— BEGIN Dataset extract —
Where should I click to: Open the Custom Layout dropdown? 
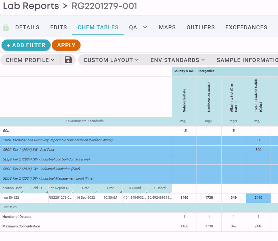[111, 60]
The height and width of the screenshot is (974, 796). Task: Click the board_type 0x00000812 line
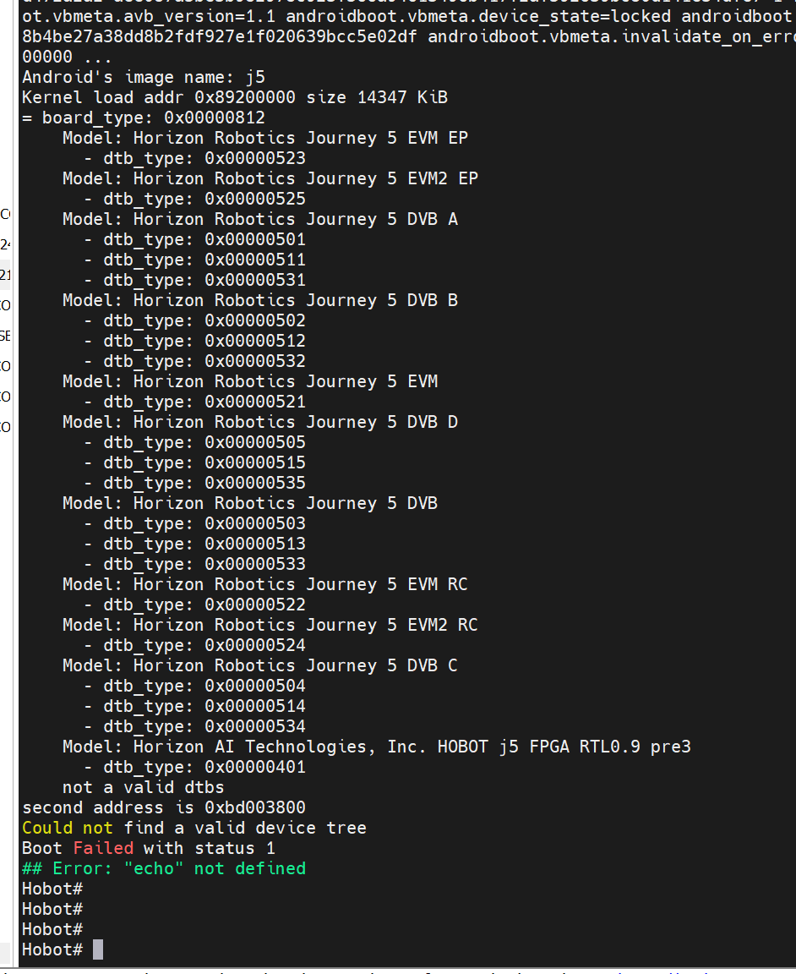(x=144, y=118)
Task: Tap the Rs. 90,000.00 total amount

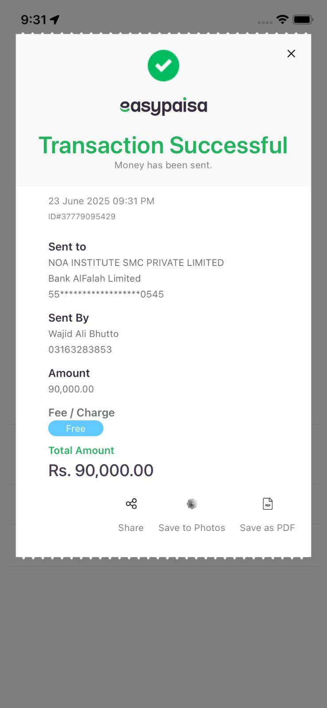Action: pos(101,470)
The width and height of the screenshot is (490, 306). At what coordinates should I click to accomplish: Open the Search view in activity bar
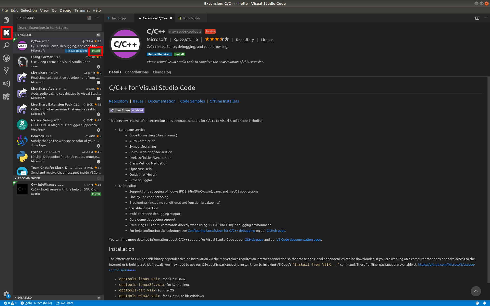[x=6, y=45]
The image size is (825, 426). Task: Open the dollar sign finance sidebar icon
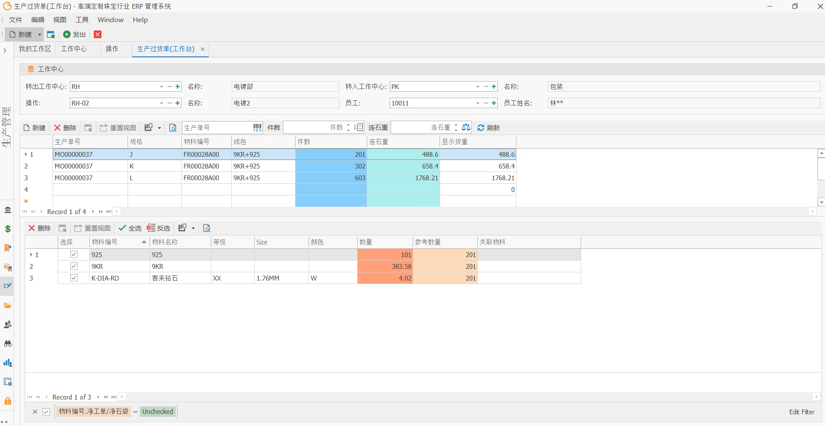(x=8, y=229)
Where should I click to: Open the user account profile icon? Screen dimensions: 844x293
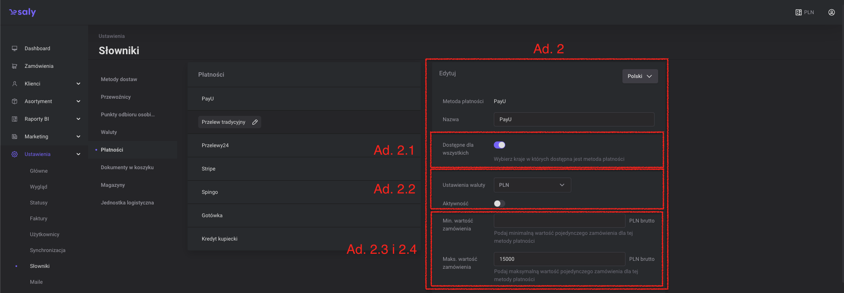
— END Dataset extract —
> Exercise instructions: Change every instance of "Task:" to "Instruction:" throughout the records above and leave all other text as it stands. Leave out the pictures.

> Output for this task:
Where should I click to: Open the Custom Layout dropdown? 
[111, 60]
The height and width of the screenshot is (974, 796). Instruction: Click the board_type 0x00000812 line
(x=144, y=118)
Instruction: Tap the Rs. 90,000.00 total amount

Action: pos(101,470)
The width and height of the screenshot is (490, 306). At what coordinates should I click to accomplish: Open the Search view in activity bar
[x=6, y=45]
The image size is (825, 426). Instruction: Open the dollar sign finance sidebar icon
(x=8, y=229)
Where should I click to: Open the user account profile icon? Screen dimensions: 844x293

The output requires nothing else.